SQL – Code Ninja

Entity Framework is pretty handy, but as we’ve seen before, you can sometimes end up with unexpected performance hits. This one took me by surprise a while back.

Let’s start with a simple Producs table in our database.

CREATE TABLE [dbo].[Products] (
    [Id] [int] NOT NULL IDENTITY,
    [Name] [nvarchar](max),
    [Size] [nvarchar](max),
    [Type] [int] NOT NULL,
    CONSTRAINT [PK_dbo.Products] PRIMARY KEY ([Id])
)

Suppose we have a method to return the number of products:

 public int GetProductCount()
 {
     var count = db.Products.Count();
     return count;
 }

No problem, right? Now, let’s say we want to be able to optionally filter the query to only include products of a certain type. We want this to be as fast as possible, so we’ll add an index to the Products table:

CREATE INDEX IDX_Products__Type 
  ON Products(Type) 
  INCLUDE (Id)

With the index in place, we’ll modify our GetProductCounts() method to support filtering on product type. We can do this easily by passing in a nullable int containing the product type to filter on, or null if we don’t want to do any filtering.
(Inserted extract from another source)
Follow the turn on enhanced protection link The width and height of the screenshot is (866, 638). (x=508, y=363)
The simplest way to write this is to check if the type is null directly in the filter expression:

public int GetProductCount(int? type)
{
    var count = db.Products.Count(p => type == null
                                    || p.Type == type.Value);
    return count;
}

Still pretty straightforward, and it does exactly what you would expect.
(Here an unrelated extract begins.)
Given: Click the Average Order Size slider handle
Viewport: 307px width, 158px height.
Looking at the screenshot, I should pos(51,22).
Unfortunately, it turns out that calls to GetProductCount() are far, far slower than they should be. Why? To figure that out, we’ll have to take a look at the SQL captured by a SQL profiler after calling GetProductCount(2):

DECLARE @p__linq__0 int = 2,
        @p__linq__1 int = 2;

SELECT 
    [GroupBy1].[A1] AS [C1]
    FROM ( SELECT 
        COUNT(1) AS [A1]
        FROM [dbo].[Products] AS [Extent1]
        WHERE (@p__linq__0 IS NULL) OR ([Extent1].[Type] = @p__linq__1) OR (([Extent1].[Type] IS NULL) AND (@p__linq__1 IS NULL))
    )  AS [GroupBy1];

There are four separate conditions in the WHERE clause. This is due to the EF context’s UseDatabaseNullSemantics flag being set to false by default. Setting it to true reduces the WHERE clause to the two conditions you might expect, but it doesn’t actually solve the performance problem. Let’s have a look at the query execution plan to see what’s actually happening:

Yikes! It turns out we’re doing an index scan, not a seek. What effect does this have? A big one:

Fortunately, it’s easy to modify our code to work around this and eliminate the scan. We’ll remove the null check from the expression in the Count() method, and instead, check for a null type outside of the query. If the type isn’t null, we’ll add the where clause to the query.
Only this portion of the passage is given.